▶ [Requirements] Put every line of the items below into a numbered list, leaving out the blank lines.

▶ [Working data]
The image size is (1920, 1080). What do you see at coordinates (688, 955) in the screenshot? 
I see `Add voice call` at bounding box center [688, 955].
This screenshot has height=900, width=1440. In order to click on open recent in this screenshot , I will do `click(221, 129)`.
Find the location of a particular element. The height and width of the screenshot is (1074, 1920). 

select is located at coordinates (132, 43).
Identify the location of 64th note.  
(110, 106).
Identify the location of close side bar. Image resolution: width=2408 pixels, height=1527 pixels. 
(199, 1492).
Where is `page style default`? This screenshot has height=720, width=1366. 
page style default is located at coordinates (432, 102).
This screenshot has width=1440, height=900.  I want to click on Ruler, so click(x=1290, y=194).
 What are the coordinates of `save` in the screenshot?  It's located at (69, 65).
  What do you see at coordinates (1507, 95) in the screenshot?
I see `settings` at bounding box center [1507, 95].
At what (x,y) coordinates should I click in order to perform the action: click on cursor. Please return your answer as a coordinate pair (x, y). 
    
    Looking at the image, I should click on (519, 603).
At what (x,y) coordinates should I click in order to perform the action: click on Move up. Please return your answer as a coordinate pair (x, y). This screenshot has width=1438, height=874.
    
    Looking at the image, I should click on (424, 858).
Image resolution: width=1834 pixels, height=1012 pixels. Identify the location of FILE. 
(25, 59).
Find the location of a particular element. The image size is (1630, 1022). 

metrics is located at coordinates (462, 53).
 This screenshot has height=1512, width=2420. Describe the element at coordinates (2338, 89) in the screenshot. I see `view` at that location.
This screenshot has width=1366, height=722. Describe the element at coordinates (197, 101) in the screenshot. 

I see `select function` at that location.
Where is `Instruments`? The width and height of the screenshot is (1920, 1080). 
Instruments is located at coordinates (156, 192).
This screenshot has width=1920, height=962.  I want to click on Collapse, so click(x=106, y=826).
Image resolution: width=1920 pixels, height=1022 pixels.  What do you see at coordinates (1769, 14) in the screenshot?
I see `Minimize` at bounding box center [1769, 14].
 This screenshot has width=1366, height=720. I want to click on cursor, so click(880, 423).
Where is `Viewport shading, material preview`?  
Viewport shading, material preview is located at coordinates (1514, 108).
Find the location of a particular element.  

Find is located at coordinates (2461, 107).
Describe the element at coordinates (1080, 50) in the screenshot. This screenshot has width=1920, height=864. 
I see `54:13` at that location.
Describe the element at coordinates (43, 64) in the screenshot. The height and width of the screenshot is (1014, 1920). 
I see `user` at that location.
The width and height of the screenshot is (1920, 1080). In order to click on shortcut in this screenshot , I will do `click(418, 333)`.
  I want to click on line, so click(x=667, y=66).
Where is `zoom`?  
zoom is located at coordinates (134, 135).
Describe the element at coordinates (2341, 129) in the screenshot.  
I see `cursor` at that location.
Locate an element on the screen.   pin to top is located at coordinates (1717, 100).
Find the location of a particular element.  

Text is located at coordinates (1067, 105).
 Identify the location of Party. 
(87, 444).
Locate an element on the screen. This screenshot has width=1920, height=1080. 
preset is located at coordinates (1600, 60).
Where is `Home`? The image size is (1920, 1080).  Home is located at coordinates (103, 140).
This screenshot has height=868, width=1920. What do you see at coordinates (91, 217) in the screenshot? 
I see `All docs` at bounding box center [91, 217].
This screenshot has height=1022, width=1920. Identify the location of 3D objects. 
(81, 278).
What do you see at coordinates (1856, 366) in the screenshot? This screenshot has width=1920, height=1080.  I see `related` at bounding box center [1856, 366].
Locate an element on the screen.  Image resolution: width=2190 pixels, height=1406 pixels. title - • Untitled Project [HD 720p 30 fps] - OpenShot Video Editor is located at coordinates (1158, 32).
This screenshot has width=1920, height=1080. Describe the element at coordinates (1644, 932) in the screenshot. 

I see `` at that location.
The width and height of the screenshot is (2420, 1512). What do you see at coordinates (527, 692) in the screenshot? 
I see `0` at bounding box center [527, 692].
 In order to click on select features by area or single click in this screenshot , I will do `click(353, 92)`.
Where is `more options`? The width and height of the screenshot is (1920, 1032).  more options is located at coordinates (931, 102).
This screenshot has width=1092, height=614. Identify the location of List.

▶ [Written response]
1. The image size is (1920, 1080). What do you see at coordinates (688, 955) in the screenshot? 
2. I see `Add voice call` at bounding box center [688, 955].
3. This screenshot has height=900, width=1440. In order to click on open recent in this screenshot , I will do `click(221, 129)`.
4. Find the location of a particular element. The height and width of the screenshot is (1074, 1920). 
5. select is located at coordinates (132, 43).
6. Identify the location of 64th note.  
7. (110, 106).
8. Identify the location of close side bar. Image resolution: width=2408 pixels, height=1527 pixels. 
9. (199, 1492).
10. Where is `page style default`? This screenshot has height=720, width=1366. 
11. page style default is located at coordinates (432, 102).
12. This screenshot has width=1440, height=900.  I want to click on Ruler, so click(x=1290, y=194).
13.  What are the coordinates of `save` in the screenshot?  It's located at (69, 65).
14.   What do you see at coordinates (1507, 95) in the screenshot?
15. I see `settings` at bounding box center [1507, 95].
16. At what (x,y) coordinates should I click in order to perform the action: click on cursor. Please return your answer as a coordinate pair (x, y). 
17.     Looking at the image, I should click on (519, 603).
18. At what (x,y) coordinates should I click in order to perform the action: click on Move up. Please return your answer as a coordinate pair (x, y). This screenshot has width=1438, height=874.
19.     Looking at the image, I should click on (424, 858).
20. Image resolution: width=1834 pixels, height=1012 pixels. Identify the location of FILE. 
21. (25, 59).
22. Find the location of a particular element. The image size is (1630, 1022). 
23. metrics is located at coordinates (462, 53).
24.  This screenshot has height=1512, width=2420. Describe the element at coordinates (2338, 89) in the screenshot. I see `view` at that location.
25. This screenshot has width=1366, height=722. Describe the element at coordinates (197, 101) in the screenshot. 
26. I see `select function` at that location.
27. Where is `Instruments`? The width and height of the screenshot is (1920, 1080). 
28. Instruments is located at coordinates (156, 192).
29. This screenshot has width=1920, height=962.  I want to click on Collapse, so click(x=106, y=826).
30. Image resolution: width=1920 pixels, height=1022 pixels.  What do you see at coordinates (1769, 14) in the screenshot?
31. I see `Minimize` at bounding box center [1769, 14].
32.  This screenshot has width=1366, height=720. I want to click on cursor, so click(880, 423).
33. Where is `Viewport shading, material preview`?  
34. Viewport shading, material preview is located at coordinates (1514, 108).
35. Find the location of a particular element.  
36. Find is located at coordinates (2461, 107).
37. Describe the element at coordinates (1080, 50) in the screenshot. This screenshot has width=1920, height=864. 
38. I see `54:13` at that location.
39. Describe the element at coordinates (43, 64) in the screenshot. The height and width of the screenshot is (1014, 1920). 
40. I see `user` at that location.
41. The width and height of the screenshot is (1920, 1080). In order to click on shortcut in this screenshot , I will do `click(418, 333)`.
42.   I want to click on line, so click(x=667, y=66).
43. Where is `zoom`?  
44. zoom is located at coordinates (134, 135).
45. Describe the element at coordinates (2341, 129) in the screenshot.  
46. I see `cursor` at that location.
47. Locate an element on the screen.   pin to top is located at coordinates (1717, 100).
48. Find the location of a particular element.  
49. Text is located at coordinates (1067, 105).
50.  Identify the location of Party. 
51. (87, 444).
52. Locate an element on the screen. This screenshot has width=1920, height=1080. 
53. preset is located at coordinates (1600, 60).
54. Where is `Home`? The image size is (1920, 1080).  Home is located at coordinates (103, 140).
55. This screenshot has height=868, width=1920. What do you see at coordinates (91, 217) in the screenshot? 
56. I see `All docs` at bounding box center [91, 217].
57. This screenshot has height=1022, width=1920. Identify the location of 3D objects. 
58. (81, 278).
59. What do you see at coordinates (1856, 366) in the screenshot? This screenshot has width=1920, height=1080.  I see `related` at bounding box center [1856, 366].
60. Locate an element on the screen.  Image resolution: width=2190 pixels, height=1406 pixels. title - • Untitled Project [HD 720p 30 fps] - OpenShot Video Editor is located at coordinates (1158, 32).
61. This screenshot has width=1920, height=1080. Describe the element at coordinates (1644, 932) in the screenshot. 
62. I see `` at that location.
63. The width and height of the screenshot is (2420, 1512). What do you see at coordinates (527, 692) in the screenshot? 
64. I see `0` at bounding box center [527, 692].
65.  In order to click on select features by area or single click in this screenshot , I will do `click(353, 92)`.
66. Where is `more options`? The width and height of the screenshot is (1920, 1032).  more options is located at coordinates (931, 102).
67. This screenshot has width=1092, height=614. Identify the location of List.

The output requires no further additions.